(What the exercise asks):
This exercise calls for the line with "Image resolution: width=1384", the line with "1170x550 pixels.", and all lines between them in the material below, output exactly and with no other lines.

(Dataset records):
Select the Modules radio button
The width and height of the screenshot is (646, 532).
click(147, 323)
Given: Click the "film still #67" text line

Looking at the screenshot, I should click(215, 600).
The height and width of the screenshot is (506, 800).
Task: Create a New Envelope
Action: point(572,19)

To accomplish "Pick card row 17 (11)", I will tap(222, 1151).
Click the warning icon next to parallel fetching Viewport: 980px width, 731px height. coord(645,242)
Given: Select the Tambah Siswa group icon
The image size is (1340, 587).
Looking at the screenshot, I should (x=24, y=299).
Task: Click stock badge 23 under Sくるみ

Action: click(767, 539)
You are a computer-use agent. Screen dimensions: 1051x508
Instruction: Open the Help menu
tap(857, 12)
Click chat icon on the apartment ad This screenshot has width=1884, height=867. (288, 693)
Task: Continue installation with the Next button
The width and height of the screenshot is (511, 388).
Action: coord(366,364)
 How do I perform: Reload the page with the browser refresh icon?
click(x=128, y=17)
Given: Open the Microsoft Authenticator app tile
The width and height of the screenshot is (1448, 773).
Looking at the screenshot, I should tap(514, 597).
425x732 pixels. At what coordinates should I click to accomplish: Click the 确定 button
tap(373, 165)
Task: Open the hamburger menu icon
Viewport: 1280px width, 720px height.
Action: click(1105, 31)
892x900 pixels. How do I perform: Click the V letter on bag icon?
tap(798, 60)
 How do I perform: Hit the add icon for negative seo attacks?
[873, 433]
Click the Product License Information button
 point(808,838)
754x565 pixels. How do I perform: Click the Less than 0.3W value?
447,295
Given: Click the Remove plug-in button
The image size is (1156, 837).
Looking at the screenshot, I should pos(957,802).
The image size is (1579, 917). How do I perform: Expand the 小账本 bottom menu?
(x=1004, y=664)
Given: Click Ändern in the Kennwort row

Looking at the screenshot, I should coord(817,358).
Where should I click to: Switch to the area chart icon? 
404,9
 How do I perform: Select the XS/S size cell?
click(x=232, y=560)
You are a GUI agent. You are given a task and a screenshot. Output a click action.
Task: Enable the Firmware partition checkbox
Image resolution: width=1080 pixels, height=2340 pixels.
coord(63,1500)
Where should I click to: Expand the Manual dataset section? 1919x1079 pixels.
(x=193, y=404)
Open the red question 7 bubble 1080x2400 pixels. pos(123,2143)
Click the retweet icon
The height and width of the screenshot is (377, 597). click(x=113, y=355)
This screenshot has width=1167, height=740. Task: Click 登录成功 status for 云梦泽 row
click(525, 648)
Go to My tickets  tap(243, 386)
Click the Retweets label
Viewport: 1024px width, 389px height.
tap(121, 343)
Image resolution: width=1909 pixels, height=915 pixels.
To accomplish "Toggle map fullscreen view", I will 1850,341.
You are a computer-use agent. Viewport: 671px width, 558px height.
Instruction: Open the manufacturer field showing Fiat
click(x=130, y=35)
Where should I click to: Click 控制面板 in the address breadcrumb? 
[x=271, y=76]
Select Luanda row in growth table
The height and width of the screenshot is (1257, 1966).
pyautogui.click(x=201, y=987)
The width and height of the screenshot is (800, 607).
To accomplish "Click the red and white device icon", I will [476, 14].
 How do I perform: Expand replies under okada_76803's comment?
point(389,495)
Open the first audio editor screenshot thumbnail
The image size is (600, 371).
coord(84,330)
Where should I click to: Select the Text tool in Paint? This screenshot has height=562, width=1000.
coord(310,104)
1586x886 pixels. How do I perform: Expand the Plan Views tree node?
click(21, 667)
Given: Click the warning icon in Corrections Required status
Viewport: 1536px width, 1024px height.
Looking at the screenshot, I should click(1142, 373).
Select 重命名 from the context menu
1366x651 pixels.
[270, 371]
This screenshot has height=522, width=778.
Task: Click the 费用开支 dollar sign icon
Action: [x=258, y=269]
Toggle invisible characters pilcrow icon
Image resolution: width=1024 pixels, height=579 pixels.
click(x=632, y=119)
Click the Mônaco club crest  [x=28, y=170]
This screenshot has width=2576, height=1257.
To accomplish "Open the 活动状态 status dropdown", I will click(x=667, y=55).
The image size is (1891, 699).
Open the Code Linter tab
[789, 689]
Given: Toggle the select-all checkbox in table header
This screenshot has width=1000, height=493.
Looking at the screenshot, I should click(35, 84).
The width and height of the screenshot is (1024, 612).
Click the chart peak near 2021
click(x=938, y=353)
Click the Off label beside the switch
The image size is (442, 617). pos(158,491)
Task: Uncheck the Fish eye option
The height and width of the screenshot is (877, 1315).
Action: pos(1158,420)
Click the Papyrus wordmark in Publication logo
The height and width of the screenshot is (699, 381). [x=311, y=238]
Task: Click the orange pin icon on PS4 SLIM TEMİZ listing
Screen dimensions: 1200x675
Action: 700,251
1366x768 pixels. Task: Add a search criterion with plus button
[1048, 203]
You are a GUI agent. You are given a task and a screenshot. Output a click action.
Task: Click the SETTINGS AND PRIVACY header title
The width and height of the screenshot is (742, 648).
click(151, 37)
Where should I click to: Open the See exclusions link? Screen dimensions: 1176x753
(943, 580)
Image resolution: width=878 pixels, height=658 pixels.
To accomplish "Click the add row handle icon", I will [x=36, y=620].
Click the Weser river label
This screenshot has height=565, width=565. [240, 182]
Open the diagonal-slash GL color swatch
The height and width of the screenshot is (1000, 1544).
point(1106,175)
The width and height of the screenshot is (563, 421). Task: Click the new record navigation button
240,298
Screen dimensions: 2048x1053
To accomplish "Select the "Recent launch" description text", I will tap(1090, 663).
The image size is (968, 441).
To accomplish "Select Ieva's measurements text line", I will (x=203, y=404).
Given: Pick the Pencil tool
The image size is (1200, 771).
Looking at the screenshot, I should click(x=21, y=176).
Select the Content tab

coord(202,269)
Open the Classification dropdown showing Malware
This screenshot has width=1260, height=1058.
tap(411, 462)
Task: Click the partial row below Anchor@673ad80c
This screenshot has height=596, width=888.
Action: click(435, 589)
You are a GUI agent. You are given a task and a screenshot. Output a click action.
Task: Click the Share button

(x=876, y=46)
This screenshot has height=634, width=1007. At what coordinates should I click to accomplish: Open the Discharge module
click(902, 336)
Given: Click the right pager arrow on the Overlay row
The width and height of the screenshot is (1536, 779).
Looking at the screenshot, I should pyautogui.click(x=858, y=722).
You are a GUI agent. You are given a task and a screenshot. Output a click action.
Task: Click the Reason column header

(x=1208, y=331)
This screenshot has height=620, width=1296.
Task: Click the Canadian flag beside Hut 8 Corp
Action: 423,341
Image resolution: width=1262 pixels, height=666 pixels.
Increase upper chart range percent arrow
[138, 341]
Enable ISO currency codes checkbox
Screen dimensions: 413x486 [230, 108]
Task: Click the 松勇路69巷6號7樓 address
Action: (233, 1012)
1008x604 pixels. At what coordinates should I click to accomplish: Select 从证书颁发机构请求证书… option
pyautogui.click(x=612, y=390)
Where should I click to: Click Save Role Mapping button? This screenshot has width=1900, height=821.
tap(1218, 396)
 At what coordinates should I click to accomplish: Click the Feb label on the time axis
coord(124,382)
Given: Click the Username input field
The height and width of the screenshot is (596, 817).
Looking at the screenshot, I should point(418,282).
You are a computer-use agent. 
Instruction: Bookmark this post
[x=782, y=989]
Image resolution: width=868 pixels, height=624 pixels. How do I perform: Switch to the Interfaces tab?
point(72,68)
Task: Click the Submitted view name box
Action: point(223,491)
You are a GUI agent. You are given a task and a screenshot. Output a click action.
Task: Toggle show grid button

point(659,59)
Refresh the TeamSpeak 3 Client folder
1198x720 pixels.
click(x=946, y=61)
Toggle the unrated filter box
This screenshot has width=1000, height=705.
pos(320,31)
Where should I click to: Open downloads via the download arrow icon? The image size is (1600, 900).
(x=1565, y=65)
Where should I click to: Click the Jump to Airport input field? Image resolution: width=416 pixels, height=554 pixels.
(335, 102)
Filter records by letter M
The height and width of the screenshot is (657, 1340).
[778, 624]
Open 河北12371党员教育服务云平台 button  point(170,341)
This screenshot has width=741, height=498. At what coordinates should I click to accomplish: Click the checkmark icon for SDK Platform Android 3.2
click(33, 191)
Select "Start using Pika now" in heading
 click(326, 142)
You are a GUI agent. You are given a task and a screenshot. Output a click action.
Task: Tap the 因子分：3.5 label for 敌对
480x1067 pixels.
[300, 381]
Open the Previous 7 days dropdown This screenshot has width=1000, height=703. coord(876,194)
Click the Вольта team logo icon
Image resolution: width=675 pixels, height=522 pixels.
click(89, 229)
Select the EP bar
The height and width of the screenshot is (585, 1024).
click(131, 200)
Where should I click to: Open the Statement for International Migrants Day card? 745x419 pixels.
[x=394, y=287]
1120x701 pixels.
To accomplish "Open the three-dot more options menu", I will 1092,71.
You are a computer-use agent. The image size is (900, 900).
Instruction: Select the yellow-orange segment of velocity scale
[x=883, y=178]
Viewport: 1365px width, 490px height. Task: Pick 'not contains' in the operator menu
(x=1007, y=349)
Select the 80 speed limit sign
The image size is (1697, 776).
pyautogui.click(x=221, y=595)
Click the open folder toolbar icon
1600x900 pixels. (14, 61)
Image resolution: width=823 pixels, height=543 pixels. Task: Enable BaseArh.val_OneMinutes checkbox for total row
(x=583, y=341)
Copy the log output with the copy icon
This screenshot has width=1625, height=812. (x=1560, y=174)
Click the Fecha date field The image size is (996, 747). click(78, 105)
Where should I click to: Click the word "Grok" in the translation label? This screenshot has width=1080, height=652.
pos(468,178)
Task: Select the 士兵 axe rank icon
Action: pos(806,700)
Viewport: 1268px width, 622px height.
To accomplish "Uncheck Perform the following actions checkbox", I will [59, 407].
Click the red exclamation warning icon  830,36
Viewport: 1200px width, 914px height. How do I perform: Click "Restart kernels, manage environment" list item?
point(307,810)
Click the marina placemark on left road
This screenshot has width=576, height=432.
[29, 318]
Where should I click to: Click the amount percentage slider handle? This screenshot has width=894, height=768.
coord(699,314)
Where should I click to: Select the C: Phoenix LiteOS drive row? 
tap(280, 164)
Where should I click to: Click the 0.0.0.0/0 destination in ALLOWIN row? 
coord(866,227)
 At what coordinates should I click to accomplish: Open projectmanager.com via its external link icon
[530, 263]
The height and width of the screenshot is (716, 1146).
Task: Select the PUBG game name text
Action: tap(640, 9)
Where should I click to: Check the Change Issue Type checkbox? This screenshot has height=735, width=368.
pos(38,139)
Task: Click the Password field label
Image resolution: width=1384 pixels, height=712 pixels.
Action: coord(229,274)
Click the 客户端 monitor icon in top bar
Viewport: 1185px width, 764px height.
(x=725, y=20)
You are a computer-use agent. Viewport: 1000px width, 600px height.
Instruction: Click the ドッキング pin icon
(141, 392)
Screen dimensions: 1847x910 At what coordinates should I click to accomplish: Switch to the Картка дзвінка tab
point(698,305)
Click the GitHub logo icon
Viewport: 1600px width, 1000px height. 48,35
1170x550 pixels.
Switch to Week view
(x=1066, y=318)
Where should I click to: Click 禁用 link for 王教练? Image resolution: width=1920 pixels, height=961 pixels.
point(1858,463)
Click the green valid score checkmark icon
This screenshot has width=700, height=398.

(Exercise result):
Image resolution: width=1384 pixels, height=712 pixels.
Action: coord(229,274)
Click the 客户端 monitor icon in top bar
Viewport: 1185px width, 764px height.
(x=725, y=20)
You are a computer-use agent. Viewport: 1000px width, 600px height.
Instruction: Click the ドッキング pin icon
(141, 392)
Screen dimensions: 1847x910 At what coordinates should I click to accomplish: Switch to the Картка дзвінка tab
point(698,305)
Click the GitHub logo icon
Viewport: 1600px width, 1000px height. 48,35
1170x550 pixels.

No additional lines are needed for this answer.